Alıştırma yönergeleri ▸
1) Satırlarda "Click the とんかつ川久" ifadesinin geçtiği satırdan son satıra kadar, ikisi de dahil olmak üzere, her satırı aynen yeniden yazın.
2) Genelkurmay'daki Ergenekon şemasını anlatan metni kaldığı yerden sürdürün.

Ergenekon Davasına bakan mahkemenin ısrarı, Genelkurmay´daki Ergenekon Şemasını ortaya çıkardı. Buna göre, Genelkurmay şemayı, 17 Mayıs 2006´daki Danıştay saldırısından bir ay sonra, yani Ergenekon soruşturmasını başlatacak Ümraniye bombalarının bulunmasından tam bir yıl önce çizmiş. Hilmi Özkök´ün G.kurmay Başkanlığı döneminde G.Kurmay Karargahında hazırlanan şemada Ergenekon davasının tanıdık isimleri var.
29.12.2012 15:27 Ergenekon ve Balyoz davalarında delil tartışmaları yaparak davalara gölge düşürmeye çalışan çevreleri üzecek bir gelişme daha yaşandı. Habertürk´ten Zülfikar Ali Aydın´ın haberine göre; Genelkurmay Başkanlığı ile Ergenekon Davası´nın görüldüğü İstanbul 13. Ağır Ceza Mahkemesi arasında yapılan yazışmalar, Genelkurmay Başkanlığı´nın Danıştay Saldırısı´ndan bir ay sonra, daha sonra Ergenekon sanığı olacak sanıkların isimlerinin yer aldığı bir şema hazırladığını ortaya çıkardı.
ŞEMA NASIL ORTAYA ÇIKTI
İstanbul 13. Ağır Ceza Mahkemesi, 14 Ocak 2012´de sanık Ümit Sayın´ın Genelkurmay Başkanlığı ve bağlı komutanlıklara istihbarat ile fişleme kayıtlarını içeren belgeler sunduğu iddiasına ulaştı. Sayın´ın, Adli Tıp Kurumu ile İstanbul Üniversitesi´ndeki öğretim üyelerini fişlediği, istihbarat teknikleri ve haber alma konusunda raporlar hazırlayıp, Yaşar Büyükanıt ve Ergenekon sanığı eski 1. Ordu Komutanı Hurşit Tolon´a verdiği iddiası üzerine Mahkeme Genelkurmay´a Ümit Sayın Genelkurmay´a istihbari veya diğer hususlarda herhangi bir rapor sundu mu? Hangi sıfatla sundu. Sunduğu raporlarla ilgili nasıl bir işlem yapıldı diye sordu. Bunun üzerine Genelkurmay mahkemeye, Sayın´ın askerlere Hilmi Özkök´ün Genelkurmay Başkanlığı döneminde verdiği 3 belgeyi gönderdi. Belgelerden biri Sayın´ın 10 Mart 2006´da Kara Kuvvetleri Komutanı Yaşar Büyükanıt´a verdiği, İstanbul Üniversitesi, Avrupa Birliği, Kürt milliyetçiliği, Rumlar ile ilgili tehlikeler ve bunlara karşı istihbaratın herhangi bir şey yapmadığı yönünde ifadeler olan 6 sayfalık rapor diğerleri ise Acilen Görüşme talebi başlıklı raporlar ve İstihbarat Okul Komutanlığı Kütüphanesi´nde Gizli Örgütler 11. Eylül ve Ortadoğu başlıklı belge idi.

Görev verileri ▸
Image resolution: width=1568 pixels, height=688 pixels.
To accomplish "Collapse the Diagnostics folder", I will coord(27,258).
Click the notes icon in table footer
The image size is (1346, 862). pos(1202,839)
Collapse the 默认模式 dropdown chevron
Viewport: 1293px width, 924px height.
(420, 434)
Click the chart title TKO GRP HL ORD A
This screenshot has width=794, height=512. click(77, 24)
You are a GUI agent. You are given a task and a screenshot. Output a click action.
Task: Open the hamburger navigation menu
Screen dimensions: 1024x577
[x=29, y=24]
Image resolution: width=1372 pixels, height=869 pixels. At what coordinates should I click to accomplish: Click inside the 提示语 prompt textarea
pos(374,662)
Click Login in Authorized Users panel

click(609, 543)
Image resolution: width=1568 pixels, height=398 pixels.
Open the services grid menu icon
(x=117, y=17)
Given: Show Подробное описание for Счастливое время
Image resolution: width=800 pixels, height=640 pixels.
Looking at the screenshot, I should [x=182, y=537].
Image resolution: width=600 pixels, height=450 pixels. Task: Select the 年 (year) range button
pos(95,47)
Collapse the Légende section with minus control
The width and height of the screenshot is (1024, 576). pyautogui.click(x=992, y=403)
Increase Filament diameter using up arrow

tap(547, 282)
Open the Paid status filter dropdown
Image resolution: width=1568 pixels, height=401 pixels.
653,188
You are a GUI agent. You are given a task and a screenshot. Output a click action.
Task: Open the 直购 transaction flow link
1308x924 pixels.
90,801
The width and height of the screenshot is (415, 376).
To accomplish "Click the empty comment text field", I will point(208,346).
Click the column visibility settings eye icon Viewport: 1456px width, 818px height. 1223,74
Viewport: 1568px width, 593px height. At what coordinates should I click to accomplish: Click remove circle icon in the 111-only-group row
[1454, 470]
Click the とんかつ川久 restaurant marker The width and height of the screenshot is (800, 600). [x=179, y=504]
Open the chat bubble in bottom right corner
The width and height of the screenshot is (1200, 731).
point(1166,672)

Yanıt listesi ▸
1)
Click the とんかつ川久 restaurant marker The width and height of the screenshot is (800, 600). [x=179, y=504]
Open the chat bubble in bottom right corner
The width and height of the screenshot is (1200, 731).
point(1166,672)

2)
MAHKEME İSTEDİ
Mahkemeye gönderilen belgenin ekinde ise Sayın´la ilgili hazırlanan Bilgi Notu ve Ümit Sayın başlıklı iki ayrı çalışma yer aldı. Bilgi Notu başlıklı belgede Ümit Sayın´ın Türk Silahlı Kuvvetleri personelinden çoğu hassas görevde olan 2 general ve üç albayın da aralarında olduğu 20 askerle ilişkili olduğunu gösteren şematik bilgi vardı. Ümit Sayın başlıklı belgenin sonunda ise Danıştay Saldırısı´ndan hemen sonra bir şema hazırlandığı Sayın´ın da bu şemada yer aldığı şu ifadelerle anlatılıyordu: Sonuçta Doç. Dr. Ümit Sayın´ın; ülke ve silahlı kuvvetler için iyi niyet sahibi olsa bile, diğer bağlantıları, içinde yer aldığı gruplar (Danıştay olayı ile ilgili oluşturulan şemada yer almaktadır) ve kuruluşlar nedeniyle TSK personelinden uzak tutulması gereken, özellikle bu dönemde temas edilmemesi gereken bir kişi olarak değerlendirilmektedir.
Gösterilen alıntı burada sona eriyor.